(DATA RECORDS):
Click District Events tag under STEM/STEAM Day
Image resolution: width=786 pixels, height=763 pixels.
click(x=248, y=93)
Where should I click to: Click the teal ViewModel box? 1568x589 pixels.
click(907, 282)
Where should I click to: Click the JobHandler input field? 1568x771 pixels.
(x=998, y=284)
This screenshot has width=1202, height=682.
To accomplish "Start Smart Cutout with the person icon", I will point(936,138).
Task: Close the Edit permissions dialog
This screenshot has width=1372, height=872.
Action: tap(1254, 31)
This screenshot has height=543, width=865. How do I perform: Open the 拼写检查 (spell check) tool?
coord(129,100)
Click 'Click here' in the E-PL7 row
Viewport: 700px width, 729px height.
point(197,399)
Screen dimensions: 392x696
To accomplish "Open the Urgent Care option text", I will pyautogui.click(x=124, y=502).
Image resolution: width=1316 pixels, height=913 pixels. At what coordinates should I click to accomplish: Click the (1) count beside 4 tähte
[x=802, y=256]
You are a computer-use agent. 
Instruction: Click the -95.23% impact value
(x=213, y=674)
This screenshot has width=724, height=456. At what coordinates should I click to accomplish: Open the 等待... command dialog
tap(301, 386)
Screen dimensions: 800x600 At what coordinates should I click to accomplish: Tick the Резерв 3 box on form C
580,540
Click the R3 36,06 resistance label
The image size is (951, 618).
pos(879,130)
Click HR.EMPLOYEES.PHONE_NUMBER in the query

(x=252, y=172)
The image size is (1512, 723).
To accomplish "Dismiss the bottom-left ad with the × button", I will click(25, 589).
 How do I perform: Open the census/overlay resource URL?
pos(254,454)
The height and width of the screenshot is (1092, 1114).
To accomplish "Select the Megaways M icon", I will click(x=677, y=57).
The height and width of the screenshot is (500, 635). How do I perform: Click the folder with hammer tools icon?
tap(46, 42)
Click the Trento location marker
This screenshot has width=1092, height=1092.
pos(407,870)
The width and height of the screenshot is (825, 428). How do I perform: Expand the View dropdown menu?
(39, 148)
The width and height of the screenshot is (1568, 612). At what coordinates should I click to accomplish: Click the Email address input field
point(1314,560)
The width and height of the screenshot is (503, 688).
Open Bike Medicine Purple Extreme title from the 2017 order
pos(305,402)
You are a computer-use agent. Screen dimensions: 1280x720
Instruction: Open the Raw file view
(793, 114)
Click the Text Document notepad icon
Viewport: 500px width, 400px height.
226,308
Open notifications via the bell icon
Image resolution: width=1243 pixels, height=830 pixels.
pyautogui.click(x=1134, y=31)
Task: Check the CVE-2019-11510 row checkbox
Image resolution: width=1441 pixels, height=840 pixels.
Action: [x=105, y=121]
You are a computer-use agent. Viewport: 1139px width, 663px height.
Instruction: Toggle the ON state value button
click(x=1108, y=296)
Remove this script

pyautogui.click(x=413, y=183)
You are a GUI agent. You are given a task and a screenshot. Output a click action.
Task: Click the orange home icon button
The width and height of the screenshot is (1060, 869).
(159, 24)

(WHAT IS REQUIRED):
Copy out the records from the line with "This screenshot has width=724, height=456." to the line with "tap(301, 386)", each line word for word.

(FULL SOLUTION):
This screenshot has width=724, height=456. At what coordinates should I click to accomplish: Open the 等待... command dialog
tap(301, 386)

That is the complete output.